Y, gracias a las innumerables reclamaciones que recibía por teléfono, estaban
contagiando aquel nerviosismo a Charlie Babbitt y a él no le hacía ninguna gracia todo aquello.

Susanna Palmieri estacionó su Volvo al lado del lustroso Ferrari plateado de Charlie
Babbitt. Eran las once y media de un viernes por la mañana cuando salió del coche y miró a su
alrededor detenidamente; hacía tres semanas que estaba trabajando en aquel lugar. En la
placa podía leerse: COLECCIONABLES BABBITT, pero no había nada que valiera la pena
coleccionar en aquella barraca oxidada si no era porquería. La barraca se encontraba al final de
una larga calle llena de chatarrerías y almacenes. La pintura de aquel tejado ondulado se
estaba cayendo a tiras. Se trataba de una casa construida en 1946 de un modo provisional;
aquel cobertizo había albergado una larga sucesión de negocios provisionales, de todos los
cuales, Coleccionables Babbitt no sólo iba a ser el último, sino el más provisional de todos.
¿Y cómo era posible que una chica guapa e inteligente, educada en la moral intachable
de un hogar italiano y católico y antigua alumna de un colegio de monjas se relacionara con un
hombre que hacía negocios en una barraca diminuta y en un rincón perdido del mundo?

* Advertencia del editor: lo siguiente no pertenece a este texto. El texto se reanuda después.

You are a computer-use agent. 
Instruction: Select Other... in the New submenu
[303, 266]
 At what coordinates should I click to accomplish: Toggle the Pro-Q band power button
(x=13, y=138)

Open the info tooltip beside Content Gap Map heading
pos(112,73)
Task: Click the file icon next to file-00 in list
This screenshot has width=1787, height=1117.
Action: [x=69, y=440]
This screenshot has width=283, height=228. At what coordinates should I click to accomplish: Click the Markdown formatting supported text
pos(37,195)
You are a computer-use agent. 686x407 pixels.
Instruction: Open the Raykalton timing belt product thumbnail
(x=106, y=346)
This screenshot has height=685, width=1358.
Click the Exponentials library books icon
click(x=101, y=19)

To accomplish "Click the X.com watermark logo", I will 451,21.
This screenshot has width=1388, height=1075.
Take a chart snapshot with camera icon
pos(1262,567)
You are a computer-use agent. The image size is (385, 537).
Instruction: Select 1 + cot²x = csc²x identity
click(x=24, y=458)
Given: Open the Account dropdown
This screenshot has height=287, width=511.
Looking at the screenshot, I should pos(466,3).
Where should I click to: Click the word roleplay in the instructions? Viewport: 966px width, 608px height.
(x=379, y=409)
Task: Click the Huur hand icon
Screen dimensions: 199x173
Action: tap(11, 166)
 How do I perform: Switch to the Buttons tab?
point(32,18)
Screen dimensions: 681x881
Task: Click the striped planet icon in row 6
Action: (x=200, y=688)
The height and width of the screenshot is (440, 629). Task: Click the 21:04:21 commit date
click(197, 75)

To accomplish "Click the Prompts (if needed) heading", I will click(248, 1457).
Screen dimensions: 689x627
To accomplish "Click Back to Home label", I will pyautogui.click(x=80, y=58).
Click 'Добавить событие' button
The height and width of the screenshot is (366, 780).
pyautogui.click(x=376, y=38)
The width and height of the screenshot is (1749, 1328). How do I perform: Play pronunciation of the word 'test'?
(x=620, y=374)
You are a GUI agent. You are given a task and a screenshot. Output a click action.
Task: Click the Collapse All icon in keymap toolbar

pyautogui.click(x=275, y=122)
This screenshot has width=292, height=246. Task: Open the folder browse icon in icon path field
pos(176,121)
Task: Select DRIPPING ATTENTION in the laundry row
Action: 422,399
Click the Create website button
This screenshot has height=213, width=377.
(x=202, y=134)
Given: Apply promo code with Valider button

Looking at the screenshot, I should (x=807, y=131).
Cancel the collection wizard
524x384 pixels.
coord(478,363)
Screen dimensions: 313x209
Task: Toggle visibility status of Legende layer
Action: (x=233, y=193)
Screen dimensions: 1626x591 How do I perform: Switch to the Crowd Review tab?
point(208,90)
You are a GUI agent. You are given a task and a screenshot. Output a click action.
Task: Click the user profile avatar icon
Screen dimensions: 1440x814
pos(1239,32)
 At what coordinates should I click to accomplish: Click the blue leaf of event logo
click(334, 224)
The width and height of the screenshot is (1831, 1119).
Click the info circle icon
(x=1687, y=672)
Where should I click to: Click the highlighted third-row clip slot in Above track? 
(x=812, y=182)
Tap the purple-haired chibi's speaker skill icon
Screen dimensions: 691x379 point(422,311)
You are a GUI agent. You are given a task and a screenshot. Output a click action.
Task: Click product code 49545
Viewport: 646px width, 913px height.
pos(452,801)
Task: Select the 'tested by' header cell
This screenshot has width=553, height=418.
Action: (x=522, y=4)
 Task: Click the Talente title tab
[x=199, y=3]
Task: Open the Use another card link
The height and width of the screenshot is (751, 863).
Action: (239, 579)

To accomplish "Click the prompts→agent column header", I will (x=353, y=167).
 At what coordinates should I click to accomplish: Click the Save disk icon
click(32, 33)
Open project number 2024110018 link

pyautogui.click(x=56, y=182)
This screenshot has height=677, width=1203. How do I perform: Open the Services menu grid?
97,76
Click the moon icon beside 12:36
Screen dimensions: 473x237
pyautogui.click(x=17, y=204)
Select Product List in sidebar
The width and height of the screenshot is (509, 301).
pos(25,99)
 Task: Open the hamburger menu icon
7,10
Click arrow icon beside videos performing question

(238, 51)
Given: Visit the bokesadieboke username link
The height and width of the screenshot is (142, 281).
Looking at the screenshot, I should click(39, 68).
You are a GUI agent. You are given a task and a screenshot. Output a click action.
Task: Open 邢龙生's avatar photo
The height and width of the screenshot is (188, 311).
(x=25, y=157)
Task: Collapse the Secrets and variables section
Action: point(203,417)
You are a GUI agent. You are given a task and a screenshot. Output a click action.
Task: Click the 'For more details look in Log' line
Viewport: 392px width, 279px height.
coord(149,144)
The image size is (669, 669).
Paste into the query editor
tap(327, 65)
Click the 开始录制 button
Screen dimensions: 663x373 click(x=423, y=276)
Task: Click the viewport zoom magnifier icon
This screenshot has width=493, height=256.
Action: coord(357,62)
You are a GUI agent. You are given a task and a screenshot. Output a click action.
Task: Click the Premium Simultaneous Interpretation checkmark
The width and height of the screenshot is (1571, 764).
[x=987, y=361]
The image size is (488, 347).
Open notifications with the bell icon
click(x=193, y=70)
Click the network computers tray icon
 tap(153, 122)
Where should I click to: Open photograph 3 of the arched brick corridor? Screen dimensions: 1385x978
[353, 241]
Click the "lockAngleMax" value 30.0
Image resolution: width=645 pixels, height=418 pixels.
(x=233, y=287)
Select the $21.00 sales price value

¿Por qué Susanna Palmieri, que estaba destinada a esperar algo mejor en la vida como
casarse con un tipo con unos ingresos fijos y un trabajo como Dios manda, un tipo que pudiera
decirle cada dos por tres que la amaba iba a liarse tanto con alguien corno Charlie Babbitt
como para irse a Palm Springs el fin de semana con el propietario de Coleccionables Babbitt?
Sacudió la cabeza mientras recogía su bolsa; abrió la puerta del cobertizo y entró en aquella
oficinilla que conocía tan bien. Volvió a preguntarse qué estaba haciendo allí.
«¡Ah, ahora me acuerdo!», pensó al fijar la mirada en el propietario de Coleccionables
Babbitt, que estaba al teléfono gritando furiosamente. Charlie. Charlie Babbitt. Esa era la
razón.
Susanna se quedó mirándole durante unos instantes. Estaba claro; era el hombre más
guapo que había visto en su vida. Era alto y musculoso, con un cuerpo delgado y ágil, propio
de sus veintiséis años, Charlie tenía el cabello negro y espeso, que siempre amenazaba con
rizarse por mucho que se lo cepillara. Tenía los ojos grandes, de un castaño brillante, y
estaban sombreados por unas largas pestañas. Sus labios eran carnosos y parecían los de una
chica, excepto cuando sonreía. Cuando Charlie Babbitt sonreía... ¡Ah!, ¿quién no sucumbía
ante aquella sonrisa, ante aquellos treinta y dos dientes blancos y relucientes, ante aquel
irresistible hoyuelo de la barbilla?
Pero Susanna no era de esas que se contentan con el buen físico de un hombre, aunque
el de Charlie Babbitt fuera arrebatador. La belleza está muy bien para disfrutar una noche en
la cama y para despertarse con ella por la mañana. Pero si se ha de pasar el día entero con
ella, la belleza acaba por aburrir, a no ser que detrás haya algo más sólido.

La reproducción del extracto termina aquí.